SÃO PAULO, SP (FOLHAPRESS) – As mulheres negras têm quase duas vezes mais chances de morrer durante o parto ou no pós-parto do que as pardas e brancas, segundo estudo da Unicamp (Unicamp) publicado em junho na Revista de Saúde Pública.
A pesquisa investigou a taxa de mortalidade materna segundo cor da pele antes e durante a pandemia de Covid, de 2017 a 2022, considerando também a causa da morte, região do país e faixa etária.
Em todos os cinco anos, causas, regiões e faixas etárias, as mulheres negras tiveram resultados piores que as mulheres pardas e brancas – que apresentaram resultados semelhantes – e até mesmo os indígenas.
“O racismo é um problema da sociedade brasileira”, afirma Fernanda Garanhani Surita, professora de obstetrícia da Unicamp e coautora do estudo. “Não é que os negros tenham grandes problemas de saúde e por isso morram, tenham dificuldade de acesso [à saúde] e atendimento qualificado. É uma questão muito profunda.”
A morte materna é aquela que ocorre em decorrência da gravidez, durante o parto ou pós-parto. Cerca de 92% são evitáveis e ocorrem principalmente devido a hipertensão, hemorragias, infecções e abortos induzidos.
Em geral, de 2017 a 2022, a taxa de mortalidade materna foi de 67 mortes por 100 mil nascidos vivos no Brasil. As mulheres brancas e pardas foram responsáveis por 64 mortes, mas as negras tiveram uma taxa de 125,8 (quase o dobro).
Os dados da pesquisa foram coletados no DataSUS, do Ministério da Saúde, e as categorias de raça seguiram a classificação do IBGE (Instituto Brasileiro de Geografia e Estatística).
Surita explica que os pesquisadores optaram por analisar separadamente as mulheres negras e pardas para que não houvesse risco de “tornar invisível o quanto os números são piores para as mulheres negras”.
“Isso mostra que, mesmo dentro de grupos vulneráveis, há mulheres expostas a mais vulnerabilidades”, afirma Surita.
Os pesquisadores afirmam que não compararam os índices das mulheres indígenas porque existem diversos fatores relacionados a esse tratamento desigual sofrido por elas. Também deixaram de fora da comparação as mulheres amarelas devido ao seu baixo percentual na população.
A maior taxa de mortalidade materna de mulheres negras foi registrada na região Norte, atingindo 186 mortes por 100 mil nascidos vivos. Somente nesta região não houve diferença nas taxas de mortalidade de pretos e pardos.
Durante a pandemia, período também analisado pela pesquisa, estudos mostraram que pessoas negras corriam mais risco de morrer por Covid. Dados da Unicamp mostram que, quando se trata de morte materna, essa diferença sempre existiu. “A pandemia apenas colocou uma lupa nisso”, diz Surita.
“Trabalho há muitos anos com mortalidade materna, e embora seja um grande indicador de saúde, felizmente é um evento raro, e por ser um evento raro é difícil de avaliar”, afirma o professor. “Quando veio a pandemia, como muitas pessoas morreram, a mortalidade materna chamou a atenção.”
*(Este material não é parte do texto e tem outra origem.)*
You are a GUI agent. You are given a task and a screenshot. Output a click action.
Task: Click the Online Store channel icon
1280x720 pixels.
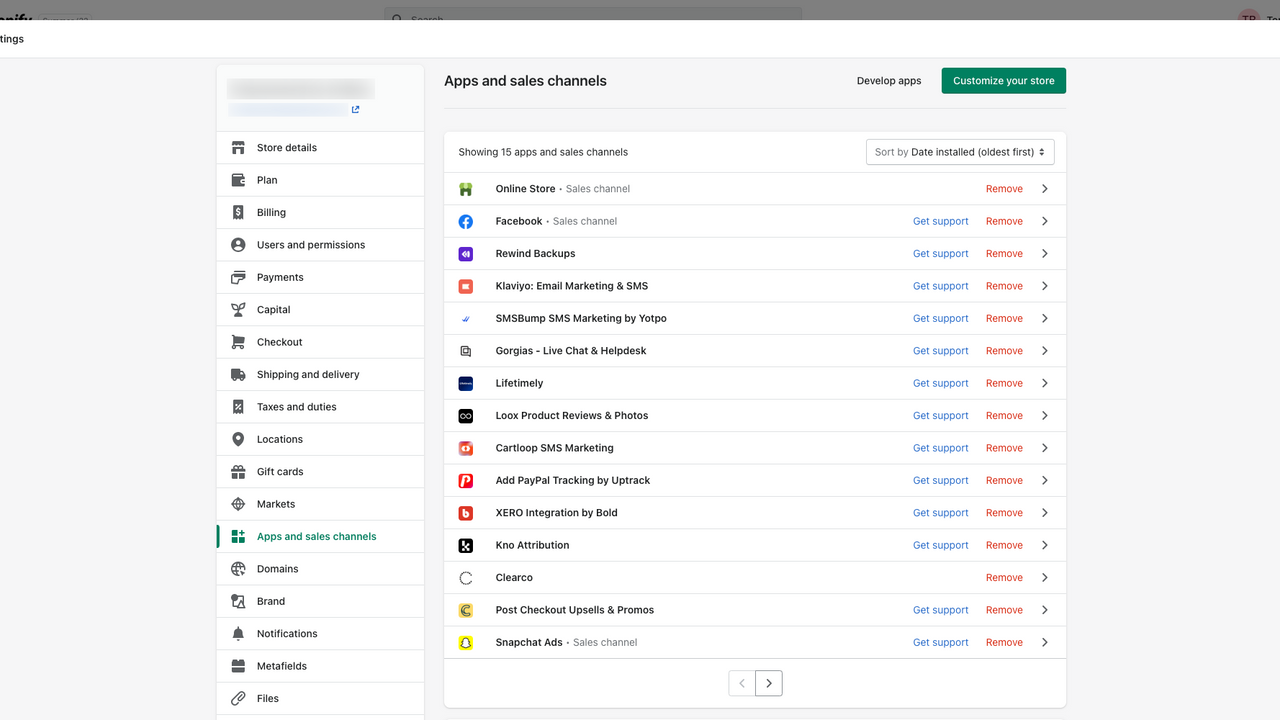[466, 189]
A pesquisa, que faz parte de um estudo sobre disparidades raciais e obstetrícia, mostra que tanto antes como durante a pandemia os resultados foram piores para os negros.
Segundo Surita, os dados encontrados na pesquisa podem ajudar a fortalecer políticas públicas que visam acabar com a desigualdade. Os investigadores afirmam ainda que é necessário “reconhecer o racismo em todos os níveis de cuidados: durante o pré-natal, no parto e no pós-parto, através da deteção precoce da morbilidade materna e do tratamento de condições potencialmente fatais”.
Dados do Ministério da Saúde indicam que a população negra apresenta piores índices gerais de saúde no país. Isto inclui taxas mais elevadas de mortalidade materna e infantil, prevalência de doenças crónicas e infecciosas, piores taxas de violência, acesso a cuidados de saúde e até mesmo a alimentos.
Desde 2009, o país conta com a Política Nacional de Saúde Integral da População Negra, que reconhece o racismo institucional como determinante da saúde.